_TEXT SECTION_.
And writing this out has actually helped me a lot. I have been thinking that I am special, and that killing myself would end the illusion and all that would exist again would be the Being. But I am just one tiny piece of the Being, and so killing myself wouldn’t end the illusion at all.

AG- So much of what you have written makes sense. I too was abused, physically by my older brother and sexually by my father, starting when I was a baby. My mom knew about the abuse, but did nothing to protect me. I’m in my mid-thirties now, and up until I started therapy I really felt like I hadn’t been affected by the abuse.

quote:
The deadness and hollow feeling was because I was so depleted by denying my own needs and feelings (all without being conscious of doing so,btw). One of the best parts about healing was that as I allowed myself to feel, and cleared out all the unprocessed memories and feelings of the trauma, energy was freed up. I have experienced more creativity in the last three years, then in the other 47 of my life.


As far as I can remember, I have never wanted anything. I can remember my mom asking me what I wanted for my 8th birthday, and not being able to think of a single thing. I’ve never had my own interests. Looking back, every hobby or activity I’ve done has been someone else’s that I latched onto. I just have no idea of who I am. Your experience gives me hope that I will have my own desires at some point.

quote:
I’m sort of the opposite, that everything is just SO real and existed before me and will continue to exist after me and in the moments when I stop and think about that, I feel strangely freed, everything becomes ‘good’ even if just briefly.

_WORK TO COMPLETE_.
[1] List every family member the text mentions.
[2] Translate this sentence from the text into Spanish: "I can remember my mom asking me what I wanted for my 8th birthday, and not being able to think of a single thing."
[3] Write out the stretch of the text from "And writing this" through "illusion at all.".
The entries that follow are separate material and are unrelated to the text.

_RAW DATA_.
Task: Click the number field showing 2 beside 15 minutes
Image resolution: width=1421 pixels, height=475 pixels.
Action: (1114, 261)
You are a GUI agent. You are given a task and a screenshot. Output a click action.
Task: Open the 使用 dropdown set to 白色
...
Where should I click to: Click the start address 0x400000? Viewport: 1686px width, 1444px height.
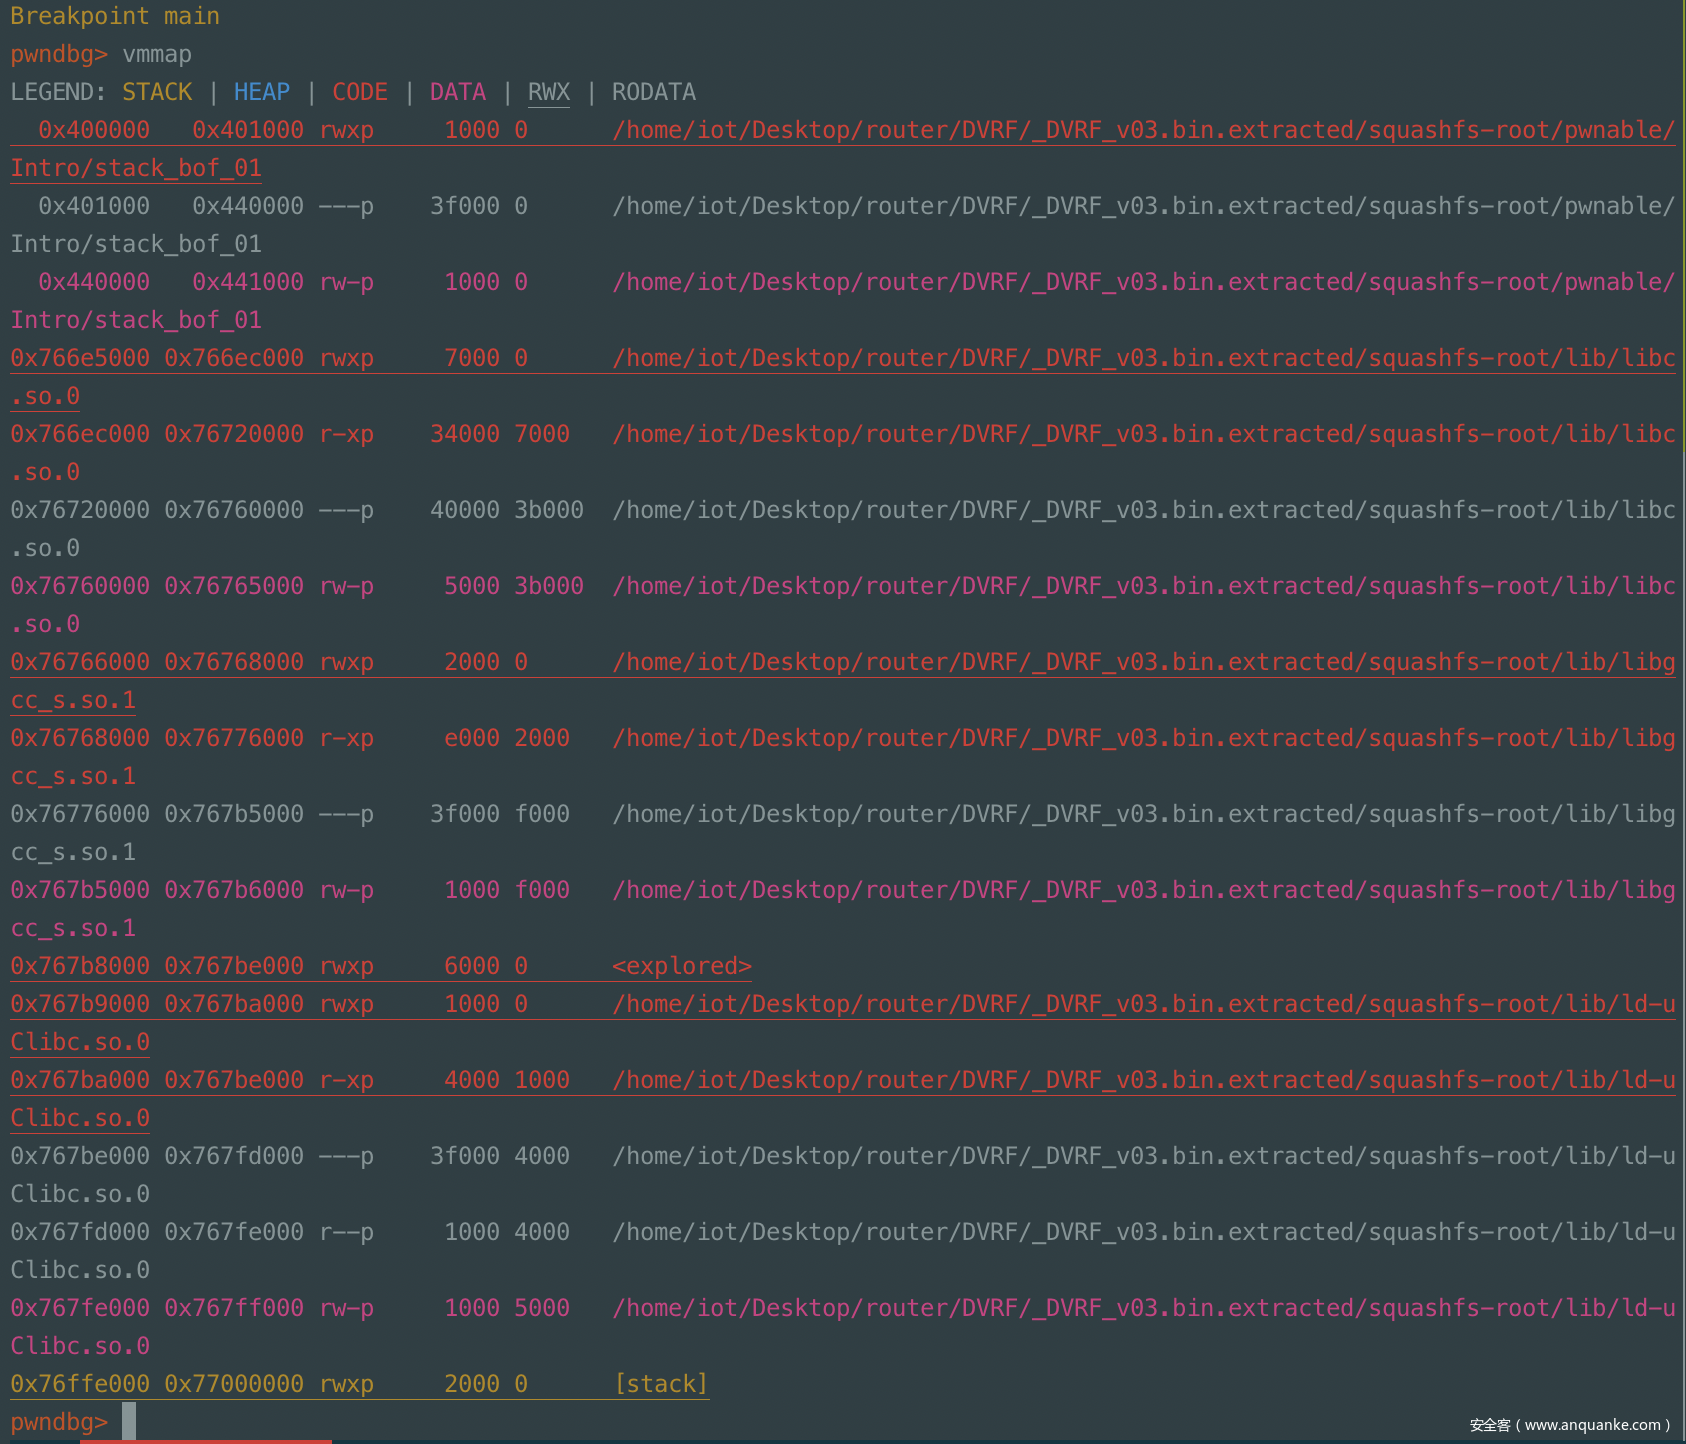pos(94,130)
--
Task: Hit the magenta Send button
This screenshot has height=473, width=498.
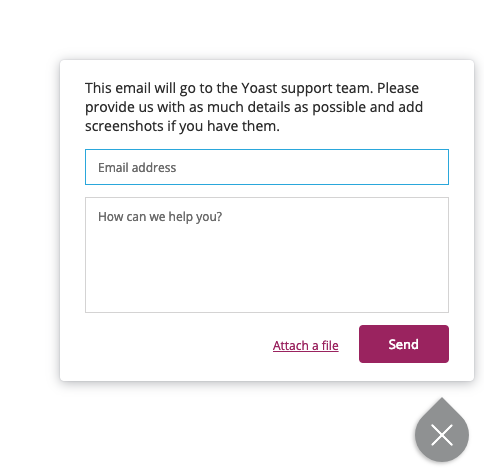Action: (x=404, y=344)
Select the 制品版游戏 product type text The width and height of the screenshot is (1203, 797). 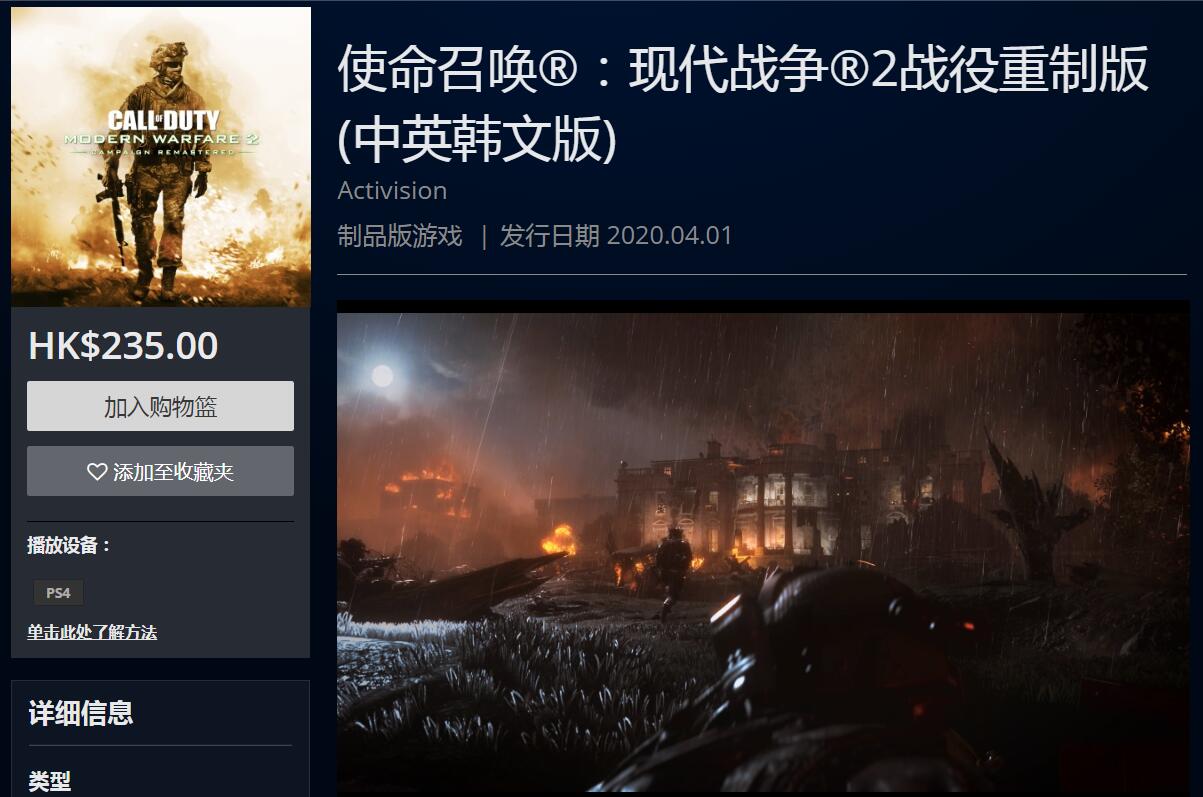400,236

_ANSWER SET_.
[1] older brother, father, mom

[2] Recuerdo que mi mamá me preguntó qué quería para mi octavo cumpleaños y no pude pensar en una sola cosa.

[3]
And writing this out has actually helped me a lot. I have been thinking that I am special, and that killing myself would end the illusion and all that would exist again would be the Being. But I am just one tiny piece of the Being, and so killing myself wouldn’t end the illusion at all.